**Aim of the task**
Start the copy at the line containing "Viewport: 850px width, 914px" and run it through the last line of the records. Repeat each line exactly; omit pictures.
***** Available data *****
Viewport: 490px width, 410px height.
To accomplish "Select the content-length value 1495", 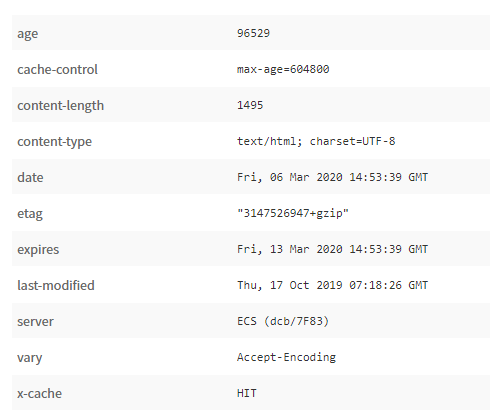I will coord(250,105).
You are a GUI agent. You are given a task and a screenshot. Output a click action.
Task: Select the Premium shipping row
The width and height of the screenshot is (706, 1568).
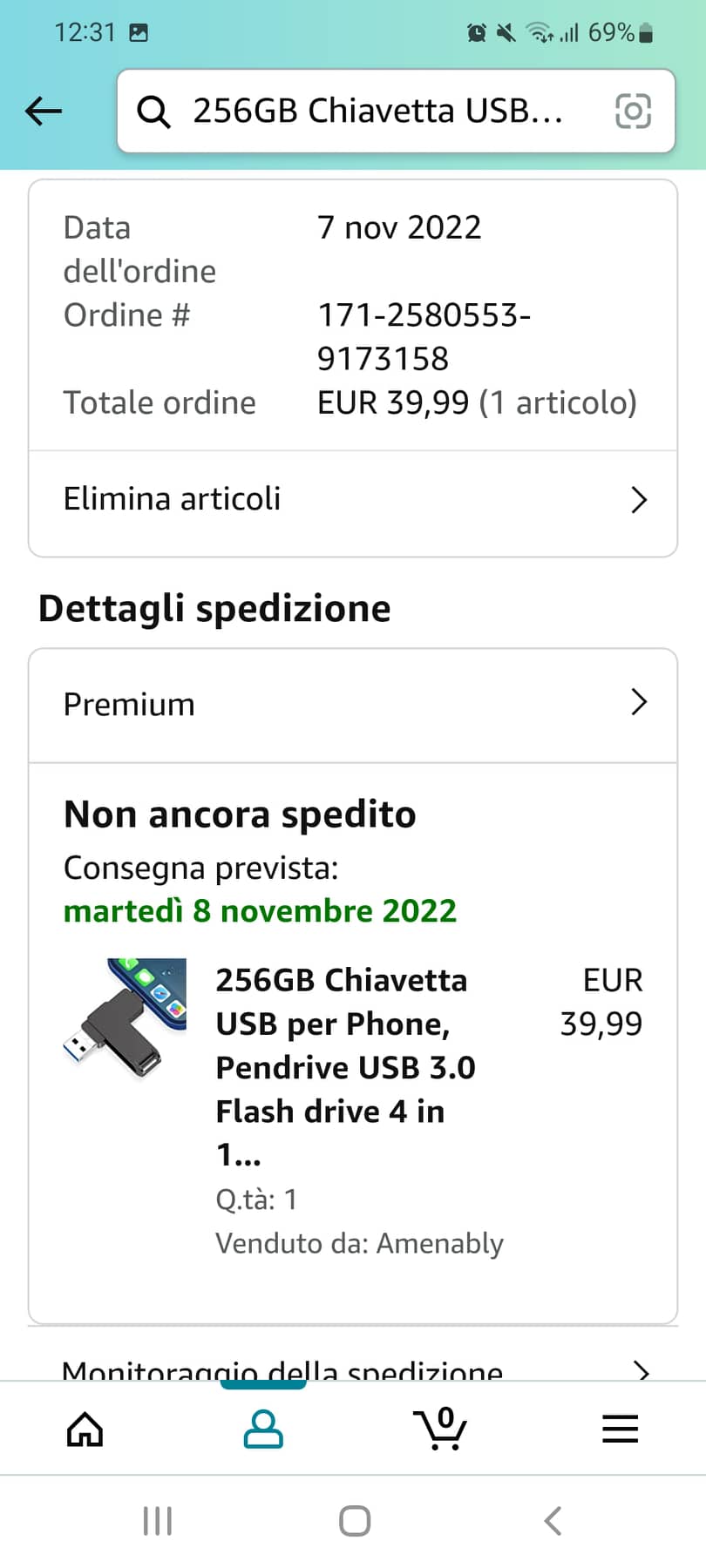click(x=130, y=704)
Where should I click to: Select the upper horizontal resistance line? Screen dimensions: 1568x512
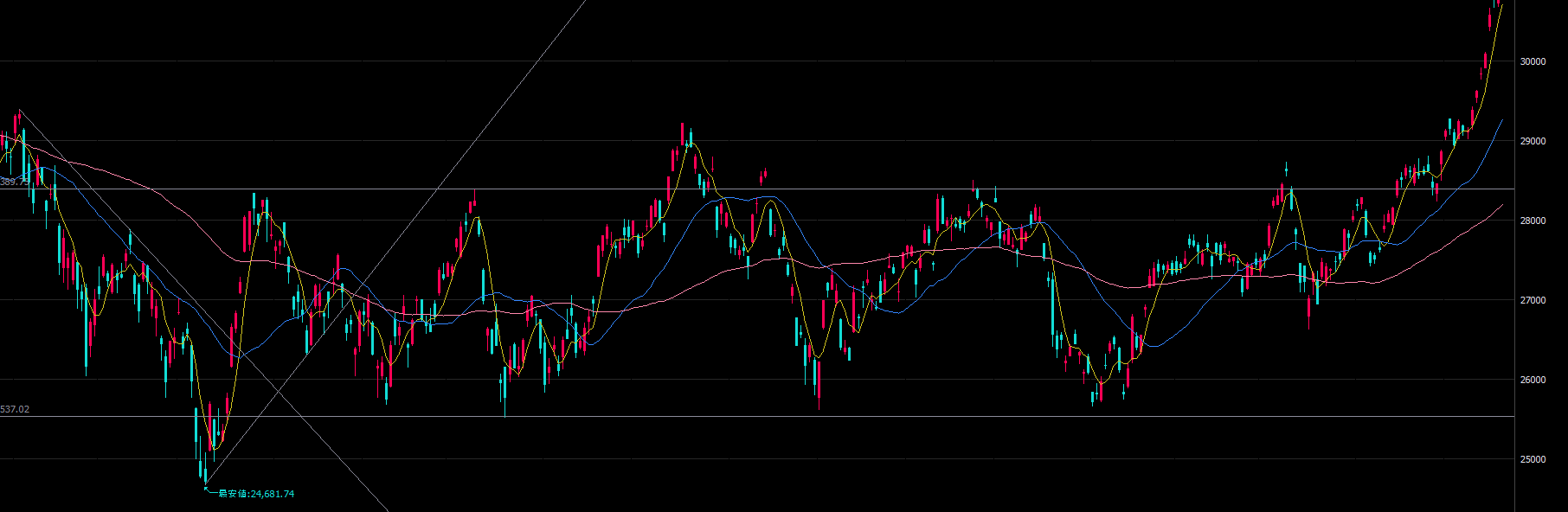pyautogui.click(x=865, y=189)
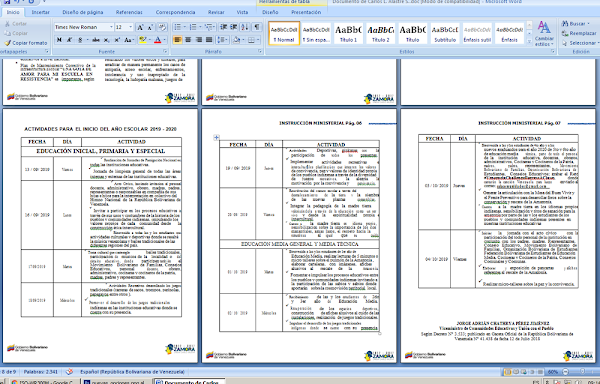The width and height of the screenshot is (600, 384).
Task: Increase font size with grow icon
Action: [x=140, y=27]
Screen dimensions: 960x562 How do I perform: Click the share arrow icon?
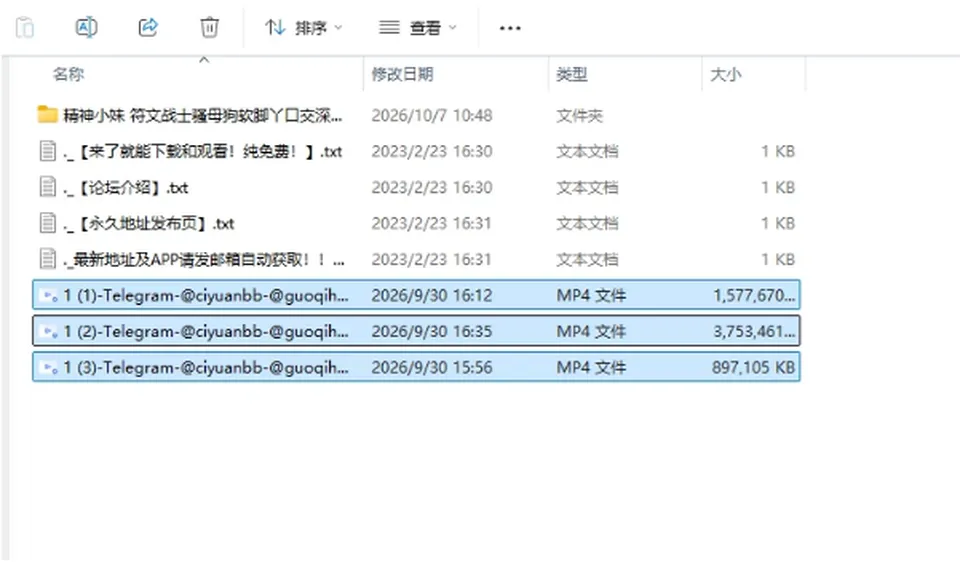click(x=148, y=28)
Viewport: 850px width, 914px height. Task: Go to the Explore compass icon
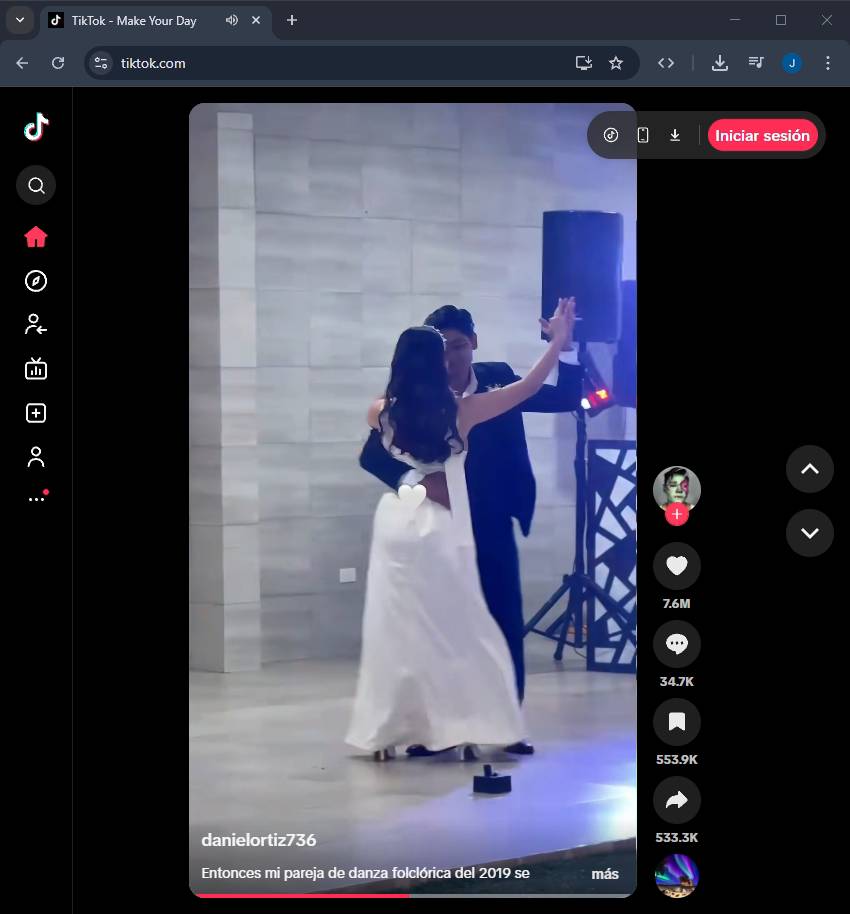(36, 281)
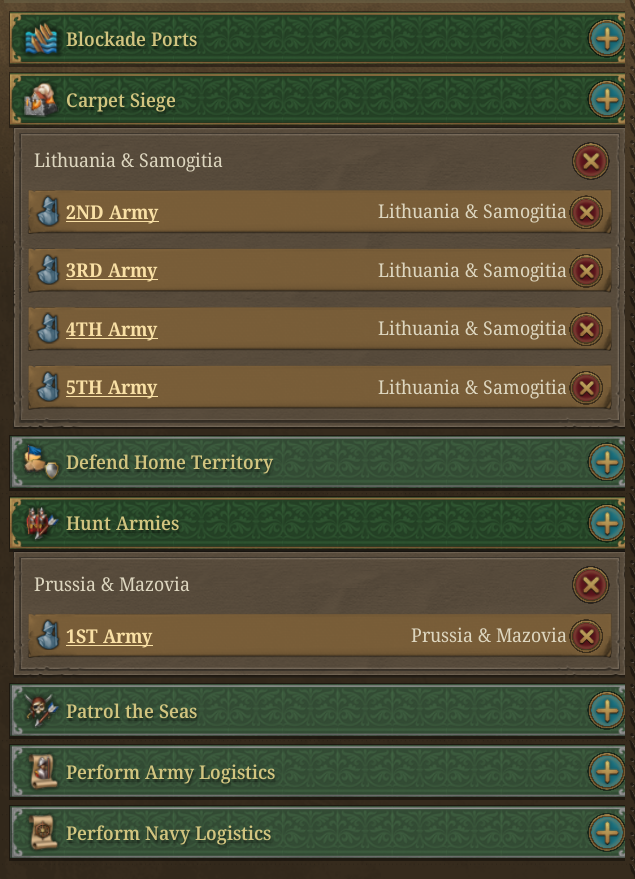Viewport: 635px width, 879px height.
Task: Click the Carpet Siege objective icon
Action: pos(42,101)
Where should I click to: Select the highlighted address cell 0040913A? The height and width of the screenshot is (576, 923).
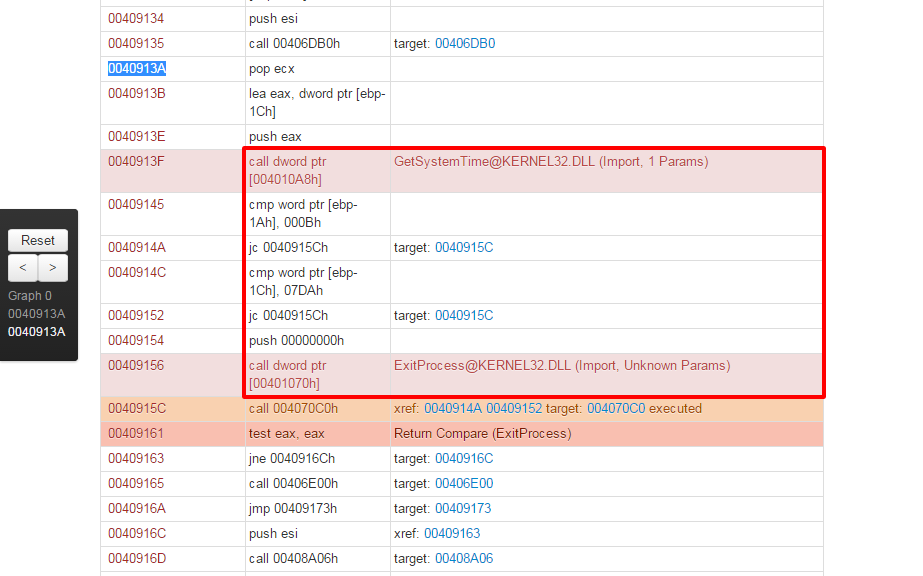pos(137,68)
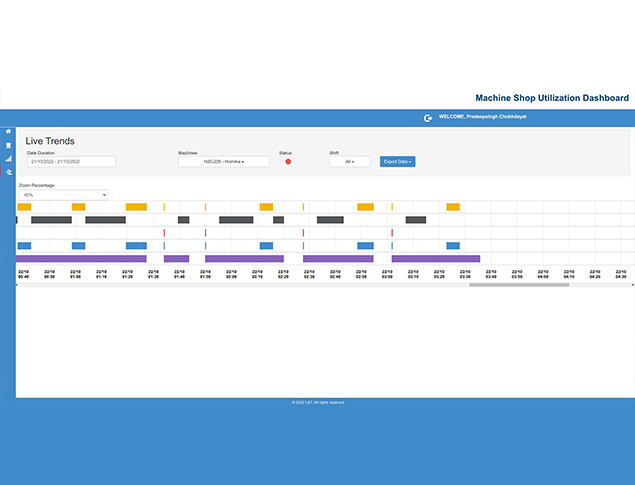Image resolution: width=635 pixels, height=485 pixels.
Task: Click the left arrow of the timeline scrollbar
Action: (x=17, y=285)
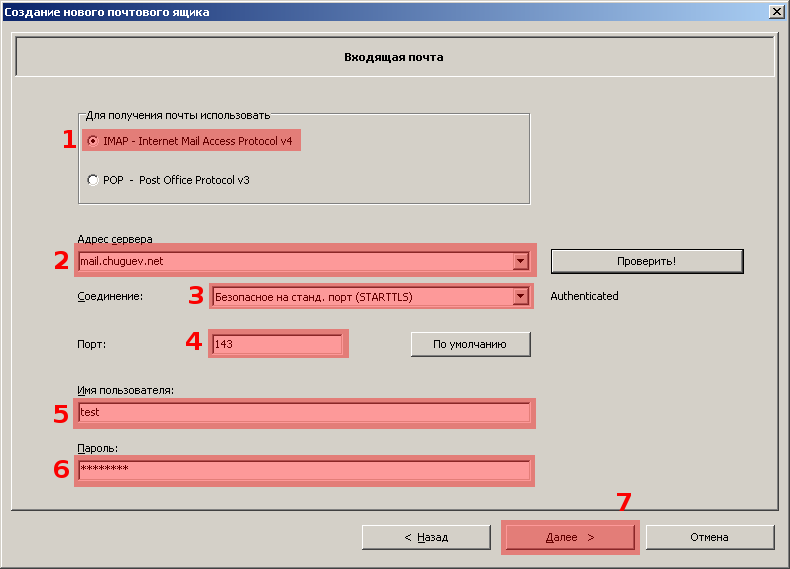Image resolution: width=790 pixels, height=569 pixels.
Task: Click the Соединение label
Action: [110, 297]
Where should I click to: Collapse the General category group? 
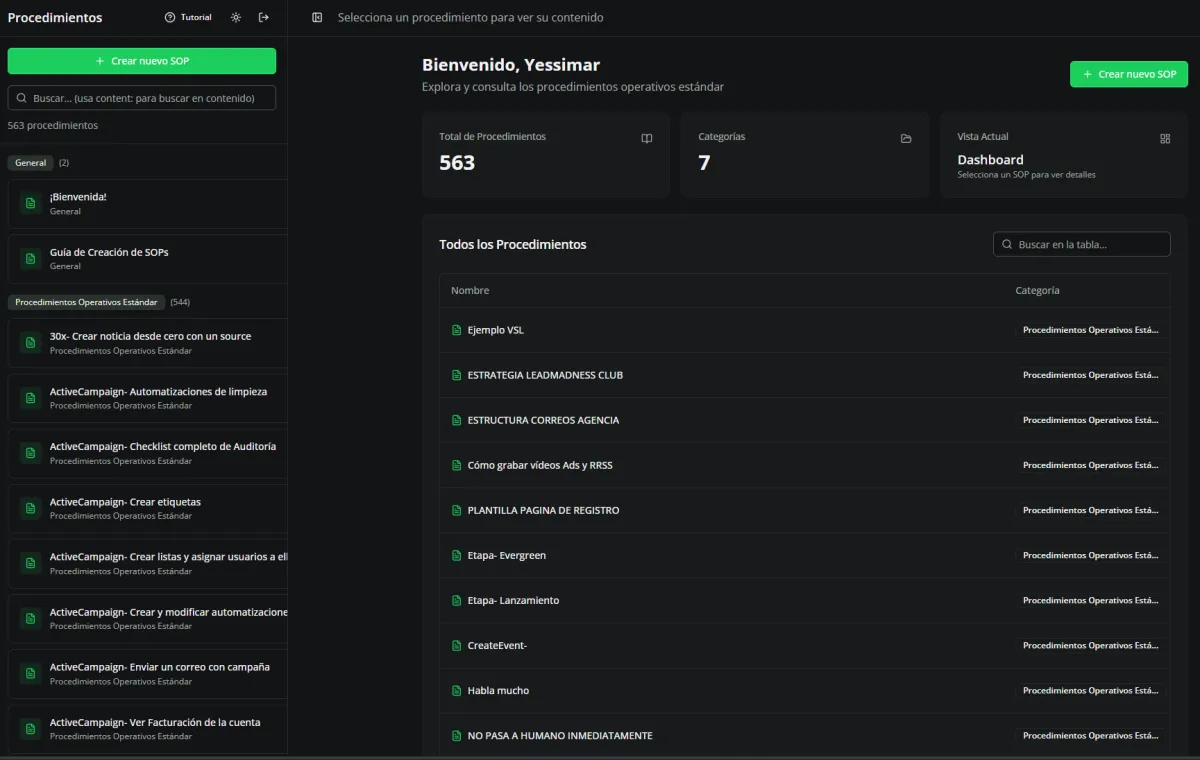click(x=31, y=163)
*****
**Your solution**
Viewport: 850px width, 914px height. Task: Go to the Explore compass icon
(36, 281)
Viewport: 635px width, 879px height.
Task: Click the Carpet Siege objective icon
Action: pos(42,101)
Where should I click to: Select the highlighted address cell 0040913A? The height and width of the screenshot is (576, 923).
pos(137,68)
Image resolution: width=635 pixels, height=485 pixels.
Task: Click the left arrow of the timeline scrollbar
Action: (x=17, y=285)
Image resolution: width=790 pixels, height=569 pixels.
Task: Click the Соединение label
Action: [110, 297]
Where should I click to: Collapse the General category group? 
click(x=31, y=163)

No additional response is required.